Chief Justice of the Supreme Court of Missouri
- In office July 1, 1979 – June 30, 1981
- Preceded by: J.P. Morgan
- Succeeded by: Robert T. Donnelly

Judge of the Supreme Court of Missouri
- In office April 27, 1970 – 1982
- Appointed by: Warren E. Hearnes
- Preceded by: Clem F. Storckman

Personal details
- Born: April 28, 1927 St. Louis, Missouri, United States
- Died: November 29, 2008 (aged 81) St. Louis, Missouri, United States
- Spouse: Mary Jeanne Branch
- Education: Saint Louis University

= John E. Bardgett =

American judge

John E. Bardgett, Sr. (April 28, 1927 – November 29, 2008) was a judge on the Missouri Supreme Court from 1970 until 1982.

== Early life ==
Bardgett was born on April 28, 1927, in Richmond Heights, Missouri, to Alfred and Katherine Bardgett. He attended Little Flower Catholic Grade School, St. Louis University and the St.
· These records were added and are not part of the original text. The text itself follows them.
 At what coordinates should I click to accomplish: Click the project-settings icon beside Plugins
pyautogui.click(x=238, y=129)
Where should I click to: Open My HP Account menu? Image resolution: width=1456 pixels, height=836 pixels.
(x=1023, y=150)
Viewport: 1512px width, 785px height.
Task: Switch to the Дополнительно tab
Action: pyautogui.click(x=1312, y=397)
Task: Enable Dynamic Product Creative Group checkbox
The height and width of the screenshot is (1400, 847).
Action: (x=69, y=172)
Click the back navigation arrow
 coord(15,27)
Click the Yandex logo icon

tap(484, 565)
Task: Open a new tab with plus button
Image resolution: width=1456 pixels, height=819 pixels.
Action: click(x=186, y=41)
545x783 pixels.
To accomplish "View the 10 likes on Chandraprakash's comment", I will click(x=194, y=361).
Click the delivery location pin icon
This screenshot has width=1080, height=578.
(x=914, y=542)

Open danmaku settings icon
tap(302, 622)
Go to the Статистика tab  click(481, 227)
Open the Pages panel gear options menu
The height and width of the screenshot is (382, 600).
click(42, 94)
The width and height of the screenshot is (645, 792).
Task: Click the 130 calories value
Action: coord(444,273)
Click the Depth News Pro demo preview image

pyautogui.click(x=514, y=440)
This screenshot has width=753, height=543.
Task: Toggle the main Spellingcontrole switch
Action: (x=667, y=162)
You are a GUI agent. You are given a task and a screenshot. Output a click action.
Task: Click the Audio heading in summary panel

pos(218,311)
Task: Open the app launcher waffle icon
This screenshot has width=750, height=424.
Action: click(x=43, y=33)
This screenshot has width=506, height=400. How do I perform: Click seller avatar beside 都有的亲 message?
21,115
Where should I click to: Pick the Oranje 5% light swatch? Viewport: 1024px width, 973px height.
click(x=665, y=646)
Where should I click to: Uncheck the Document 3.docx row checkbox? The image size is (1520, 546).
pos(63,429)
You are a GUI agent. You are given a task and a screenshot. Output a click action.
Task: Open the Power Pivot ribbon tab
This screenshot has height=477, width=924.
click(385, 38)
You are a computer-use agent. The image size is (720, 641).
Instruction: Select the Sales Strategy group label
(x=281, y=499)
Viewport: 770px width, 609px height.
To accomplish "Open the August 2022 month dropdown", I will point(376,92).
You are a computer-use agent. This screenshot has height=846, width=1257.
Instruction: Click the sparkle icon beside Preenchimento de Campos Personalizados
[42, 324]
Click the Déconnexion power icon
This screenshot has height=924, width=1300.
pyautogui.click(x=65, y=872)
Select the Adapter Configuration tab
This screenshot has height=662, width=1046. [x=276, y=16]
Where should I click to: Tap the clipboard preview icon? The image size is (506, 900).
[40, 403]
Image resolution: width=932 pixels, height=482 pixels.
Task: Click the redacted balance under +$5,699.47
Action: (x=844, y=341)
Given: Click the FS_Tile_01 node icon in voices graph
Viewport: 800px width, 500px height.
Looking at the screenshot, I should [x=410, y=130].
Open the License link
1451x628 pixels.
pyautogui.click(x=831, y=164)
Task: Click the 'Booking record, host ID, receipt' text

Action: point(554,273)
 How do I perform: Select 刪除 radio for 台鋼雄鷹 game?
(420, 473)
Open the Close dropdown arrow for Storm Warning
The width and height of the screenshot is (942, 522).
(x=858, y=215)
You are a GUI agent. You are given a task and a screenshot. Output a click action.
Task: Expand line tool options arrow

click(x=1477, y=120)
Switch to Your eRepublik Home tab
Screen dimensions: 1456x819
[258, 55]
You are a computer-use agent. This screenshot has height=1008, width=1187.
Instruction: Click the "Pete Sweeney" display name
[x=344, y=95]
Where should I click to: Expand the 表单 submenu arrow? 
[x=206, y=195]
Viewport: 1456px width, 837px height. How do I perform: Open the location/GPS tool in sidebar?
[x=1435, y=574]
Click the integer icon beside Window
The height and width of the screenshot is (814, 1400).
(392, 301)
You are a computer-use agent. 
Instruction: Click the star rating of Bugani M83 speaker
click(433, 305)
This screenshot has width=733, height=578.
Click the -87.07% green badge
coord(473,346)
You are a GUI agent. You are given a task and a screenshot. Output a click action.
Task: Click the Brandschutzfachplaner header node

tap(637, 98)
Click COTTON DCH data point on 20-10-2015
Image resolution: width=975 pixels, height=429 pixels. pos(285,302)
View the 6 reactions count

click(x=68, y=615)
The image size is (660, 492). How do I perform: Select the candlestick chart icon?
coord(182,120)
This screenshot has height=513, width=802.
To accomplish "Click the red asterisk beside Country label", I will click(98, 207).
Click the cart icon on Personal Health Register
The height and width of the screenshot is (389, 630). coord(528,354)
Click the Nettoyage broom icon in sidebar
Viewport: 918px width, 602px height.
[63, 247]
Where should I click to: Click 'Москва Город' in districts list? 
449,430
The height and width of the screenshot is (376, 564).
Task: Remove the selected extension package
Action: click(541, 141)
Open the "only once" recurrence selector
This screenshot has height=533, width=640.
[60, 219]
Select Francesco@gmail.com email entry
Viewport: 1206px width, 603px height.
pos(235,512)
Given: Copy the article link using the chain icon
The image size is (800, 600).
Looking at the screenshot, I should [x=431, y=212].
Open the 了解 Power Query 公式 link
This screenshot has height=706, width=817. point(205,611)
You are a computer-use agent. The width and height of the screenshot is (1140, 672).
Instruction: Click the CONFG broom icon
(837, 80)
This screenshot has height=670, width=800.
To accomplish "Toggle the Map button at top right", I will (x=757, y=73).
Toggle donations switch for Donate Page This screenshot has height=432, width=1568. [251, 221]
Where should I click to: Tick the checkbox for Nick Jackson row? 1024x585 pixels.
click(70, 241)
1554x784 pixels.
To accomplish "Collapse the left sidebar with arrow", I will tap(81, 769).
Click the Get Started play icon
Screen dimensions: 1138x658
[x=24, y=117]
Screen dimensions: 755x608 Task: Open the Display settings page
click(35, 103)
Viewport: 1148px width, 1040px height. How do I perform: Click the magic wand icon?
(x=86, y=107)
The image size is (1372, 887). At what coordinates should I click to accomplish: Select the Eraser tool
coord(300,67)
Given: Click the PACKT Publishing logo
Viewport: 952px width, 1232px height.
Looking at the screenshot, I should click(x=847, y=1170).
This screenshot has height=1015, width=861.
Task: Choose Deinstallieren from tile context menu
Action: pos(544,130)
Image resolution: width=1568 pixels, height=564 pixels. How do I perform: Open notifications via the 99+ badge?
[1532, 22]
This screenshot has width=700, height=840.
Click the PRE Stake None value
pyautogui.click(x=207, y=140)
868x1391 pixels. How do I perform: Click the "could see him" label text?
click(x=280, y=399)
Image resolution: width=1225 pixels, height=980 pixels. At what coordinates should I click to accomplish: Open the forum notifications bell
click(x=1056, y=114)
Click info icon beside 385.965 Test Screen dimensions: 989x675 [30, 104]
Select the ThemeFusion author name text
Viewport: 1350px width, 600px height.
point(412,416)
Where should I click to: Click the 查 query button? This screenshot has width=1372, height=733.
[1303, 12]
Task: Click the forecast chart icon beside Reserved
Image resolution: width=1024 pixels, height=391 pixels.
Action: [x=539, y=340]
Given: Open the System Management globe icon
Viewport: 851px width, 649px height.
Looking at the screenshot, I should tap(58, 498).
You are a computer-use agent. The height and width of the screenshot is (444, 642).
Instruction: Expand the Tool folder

Louis University School of Law. Bardgett was also in the United States Navy.

== Career ==
Bardgett was a noted attorney in St. Louis and Jefferson City, Missouri. He was appointed to the Missouri Supreme Court by Governor Warren E. Hearnes in 1970. After stepping down in 1982, he returned to private practice. He remained an attorney for more than 50 years.

== Personal life ==
Bardgett married Mary Jeanne Branch in 1956. They had three children.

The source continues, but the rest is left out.